North Dakota : $12.5 million
South Dakota : $12.5 million
Minnesota : $3.5 million (Minnesota will benefit through Moorhead)
Fargo/West Fargo/Moorhead : $3.25 million
Sioux Falls : $3.25 million
Private Investors/Data Center Businesses/Venture Capital : $15-$20 million

It shouldn't cost more than what it took to lay fiber along I-94 ($50 million) since we are dealing with 100 miles less of fiber. That additional funding could be used to seed the first set of data centers and other infrastructure that would be required for this venture.
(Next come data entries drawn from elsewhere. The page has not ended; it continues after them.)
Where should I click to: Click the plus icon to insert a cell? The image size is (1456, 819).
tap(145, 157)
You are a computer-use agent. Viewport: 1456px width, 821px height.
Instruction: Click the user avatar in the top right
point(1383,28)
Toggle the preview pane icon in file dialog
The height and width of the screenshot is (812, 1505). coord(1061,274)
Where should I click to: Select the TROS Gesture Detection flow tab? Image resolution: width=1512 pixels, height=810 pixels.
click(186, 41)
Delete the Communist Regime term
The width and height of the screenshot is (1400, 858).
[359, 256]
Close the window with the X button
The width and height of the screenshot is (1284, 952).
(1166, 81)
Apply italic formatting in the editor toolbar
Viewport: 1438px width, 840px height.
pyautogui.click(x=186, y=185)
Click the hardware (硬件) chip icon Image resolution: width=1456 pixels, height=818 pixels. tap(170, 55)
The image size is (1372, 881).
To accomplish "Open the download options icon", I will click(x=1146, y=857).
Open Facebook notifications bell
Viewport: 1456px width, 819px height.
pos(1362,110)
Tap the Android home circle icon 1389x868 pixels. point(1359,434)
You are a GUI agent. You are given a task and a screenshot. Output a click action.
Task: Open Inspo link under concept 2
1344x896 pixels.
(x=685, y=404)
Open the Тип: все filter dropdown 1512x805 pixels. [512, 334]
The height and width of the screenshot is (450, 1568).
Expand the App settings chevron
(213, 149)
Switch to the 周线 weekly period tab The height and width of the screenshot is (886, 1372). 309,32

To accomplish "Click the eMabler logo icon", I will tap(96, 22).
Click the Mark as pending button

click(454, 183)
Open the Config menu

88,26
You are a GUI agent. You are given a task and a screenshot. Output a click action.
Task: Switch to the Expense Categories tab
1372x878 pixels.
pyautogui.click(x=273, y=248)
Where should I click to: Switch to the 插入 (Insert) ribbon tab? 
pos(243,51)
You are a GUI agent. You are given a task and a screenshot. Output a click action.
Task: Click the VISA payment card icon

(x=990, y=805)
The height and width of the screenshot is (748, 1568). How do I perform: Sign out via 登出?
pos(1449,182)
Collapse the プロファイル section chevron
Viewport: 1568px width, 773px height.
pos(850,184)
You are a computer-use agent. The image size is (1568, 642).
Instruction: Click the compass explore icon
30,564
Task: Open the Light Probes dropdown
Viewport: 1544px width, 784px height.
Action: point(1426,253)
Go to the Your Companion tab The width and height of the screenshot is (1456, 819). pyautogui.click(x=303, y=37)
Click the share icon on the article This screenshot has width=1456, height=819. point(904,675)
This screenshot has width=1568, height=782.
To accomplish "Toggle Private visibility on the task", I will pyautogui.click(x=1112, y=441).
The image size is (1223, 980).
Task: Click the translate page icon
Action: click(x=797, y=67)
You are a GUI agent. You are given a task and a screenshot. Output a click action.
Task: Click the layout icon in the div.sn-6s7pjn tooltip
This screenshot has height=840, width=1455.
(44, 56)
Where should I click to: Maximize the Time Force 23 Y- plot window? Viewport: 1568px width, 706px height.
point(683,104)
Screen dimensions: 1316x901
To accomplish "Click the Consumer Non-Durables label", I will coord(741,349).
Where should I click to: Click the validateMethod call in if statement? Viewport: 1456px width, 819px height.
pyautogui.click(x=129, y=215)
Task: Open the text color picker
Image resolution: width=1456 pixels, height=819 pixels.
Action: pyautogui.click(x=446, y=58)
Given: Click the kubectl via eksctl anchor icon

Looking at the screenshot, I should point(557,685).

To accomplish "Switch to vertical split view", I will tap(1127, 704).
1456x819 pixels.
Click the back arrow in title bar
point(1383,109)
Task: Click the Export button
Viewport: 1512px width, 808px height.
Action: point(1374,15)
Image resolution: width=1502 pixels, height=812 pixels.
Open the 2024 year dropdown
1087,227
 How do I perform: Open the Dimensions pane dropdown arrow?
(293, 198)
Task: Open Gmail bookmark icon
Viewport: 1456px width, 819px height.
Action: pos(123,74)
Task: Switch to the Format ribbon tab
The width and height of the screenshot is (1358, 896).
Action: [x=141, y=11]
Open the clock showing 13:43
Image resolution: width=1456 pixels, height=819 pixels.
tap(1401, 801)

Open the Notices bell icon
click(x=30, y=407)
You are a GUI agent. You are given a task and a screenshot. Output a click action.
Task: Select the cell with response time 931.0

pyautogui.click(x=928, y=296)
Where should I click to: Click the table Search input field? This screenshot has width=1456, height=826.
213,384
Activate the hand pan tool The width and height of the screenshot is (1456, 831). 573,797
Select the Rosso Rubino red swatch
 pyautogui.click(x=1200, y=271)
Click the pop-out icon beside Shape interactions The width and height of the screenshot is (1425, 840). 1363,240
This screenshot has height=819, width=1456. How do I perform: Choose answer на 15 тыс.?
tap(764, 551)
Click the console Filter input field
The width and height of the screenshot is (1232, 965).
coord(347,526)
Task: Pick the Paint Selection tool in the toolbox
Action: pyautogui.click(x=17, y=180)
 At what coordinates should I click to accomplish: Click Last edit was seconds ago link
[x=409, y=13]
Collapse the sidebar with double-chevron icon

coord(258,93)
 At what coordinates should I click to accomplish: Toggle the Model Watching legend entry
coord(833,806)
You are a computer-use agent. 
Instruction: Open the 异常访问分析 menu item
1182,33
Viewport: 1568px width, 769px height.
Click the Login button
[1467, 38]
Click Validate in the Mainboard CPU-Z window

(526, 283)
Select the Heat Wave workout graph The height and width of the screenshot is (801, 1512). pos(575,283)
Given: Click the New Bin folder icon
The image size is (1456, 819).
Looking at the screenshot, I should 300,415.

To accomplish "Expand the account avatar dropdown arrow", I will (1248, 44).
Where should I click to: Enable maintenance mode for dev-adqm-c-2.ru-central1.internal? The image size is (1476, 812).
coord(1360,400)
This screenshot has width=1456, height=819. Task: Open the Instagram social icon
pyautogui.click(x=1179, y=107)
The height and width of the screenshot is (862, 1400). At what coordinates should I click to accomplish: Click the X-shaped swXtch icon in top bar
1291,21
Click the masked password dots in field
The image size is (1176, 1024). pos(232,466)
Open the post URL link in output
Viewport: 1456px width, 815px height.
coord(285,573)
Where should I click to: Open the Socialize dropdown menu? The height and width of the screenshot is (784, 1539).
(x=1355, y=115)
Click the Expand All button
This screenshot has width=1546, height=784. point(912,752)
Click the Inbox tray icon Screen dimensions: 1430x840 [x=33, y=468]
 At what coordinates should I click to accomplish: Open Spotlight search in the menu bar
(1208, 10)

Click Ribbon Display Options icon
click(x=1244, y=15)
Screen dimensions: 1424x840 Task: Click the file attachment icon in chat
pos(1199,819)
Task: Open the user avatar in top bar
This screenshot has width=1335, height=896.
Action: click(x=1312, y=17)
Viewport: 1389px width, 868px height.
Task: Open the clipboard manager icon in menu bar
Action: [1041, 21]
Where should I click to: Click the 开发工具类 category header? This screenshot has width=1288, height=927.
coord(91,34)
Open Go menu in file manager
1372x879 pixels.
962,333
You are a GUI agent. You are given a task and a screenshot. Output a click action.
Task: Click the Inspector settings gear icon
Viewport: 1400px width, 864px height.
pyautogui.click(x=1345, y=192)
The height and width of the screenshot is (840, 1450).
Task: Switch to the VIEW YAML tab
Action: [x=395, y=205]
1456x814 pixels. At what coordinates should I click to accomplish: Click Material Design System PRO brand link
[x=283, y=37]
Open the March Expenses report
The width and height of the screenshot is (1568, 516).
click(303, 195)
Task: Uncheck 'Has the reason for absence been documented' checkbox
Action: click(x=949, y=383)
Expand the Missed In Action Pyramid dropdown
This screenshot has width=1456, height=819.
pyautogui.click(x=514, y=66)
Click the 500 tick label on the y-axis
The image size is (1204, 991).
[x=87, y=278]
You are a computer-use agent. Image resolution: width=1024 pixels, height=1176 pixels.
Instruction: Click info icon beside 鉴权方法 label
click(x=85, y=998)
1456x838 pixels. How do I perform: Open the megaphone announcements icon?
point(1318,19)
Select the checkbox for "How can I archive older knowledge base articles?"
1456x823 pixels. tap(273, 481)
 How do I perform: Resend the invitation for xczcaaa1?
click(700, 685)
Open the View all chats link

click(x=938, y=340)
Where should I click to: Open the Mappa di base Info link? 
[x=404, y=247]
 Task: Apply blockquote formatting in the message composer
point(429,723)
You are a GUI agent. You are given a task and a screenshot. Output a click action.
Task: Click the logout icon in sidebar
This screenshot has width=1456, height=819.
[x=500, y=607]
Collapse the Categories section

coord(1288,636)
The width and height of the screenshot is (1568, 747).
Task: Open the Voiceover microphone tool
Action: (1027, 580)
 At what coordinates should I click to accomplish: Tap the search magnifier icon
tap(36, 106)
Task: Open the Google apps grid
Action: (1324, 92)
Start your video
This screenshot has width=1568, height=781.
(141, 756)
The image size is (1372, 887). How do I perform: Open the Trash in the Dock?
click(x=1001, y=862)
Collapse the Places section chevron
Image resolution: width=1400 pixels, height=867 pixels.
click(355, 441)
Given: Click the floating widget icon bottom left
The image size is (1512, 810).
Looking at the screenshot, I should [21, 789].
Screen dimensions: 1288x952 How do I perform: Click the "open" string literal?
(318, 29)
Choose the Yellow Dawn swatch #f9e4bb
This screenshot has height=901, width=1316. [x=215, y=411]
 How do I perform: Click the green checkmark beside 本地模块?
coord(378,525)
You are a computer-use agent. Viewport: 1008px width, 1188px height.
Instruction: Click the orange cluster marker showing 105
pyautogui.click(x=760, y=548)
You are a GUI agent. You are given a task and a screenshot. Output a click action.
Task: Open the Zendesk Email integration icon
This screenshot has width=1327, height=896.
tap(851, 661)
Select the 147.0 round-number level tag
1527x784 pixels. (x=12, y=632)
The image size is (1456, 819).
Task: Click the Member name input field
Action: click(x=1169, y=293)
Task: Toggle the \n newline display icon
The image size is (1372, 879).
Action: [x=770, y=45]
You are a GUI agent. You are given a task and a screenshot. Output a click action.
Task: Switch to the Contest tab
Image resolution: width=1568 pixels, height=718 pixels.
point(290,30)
Match this up with the work ethic of the people in the Midwest and I think you have a winning combination.

What do you guys think?

:banana:

Midwesterner19
Nov 12, 2006, 12:09 AM
I know alot of data centers are located where hydroelectric power is because thats the cheapest form of electricity. North Dakota is a coal state, which is more expensive then hydroelectric power.

I think as far as utility costs North Dakota is at a disadvantage compared to places with rivers that have big elevation declines. Then again if they get the wind power going then North Dakota will be at an advantage because the wind is always there.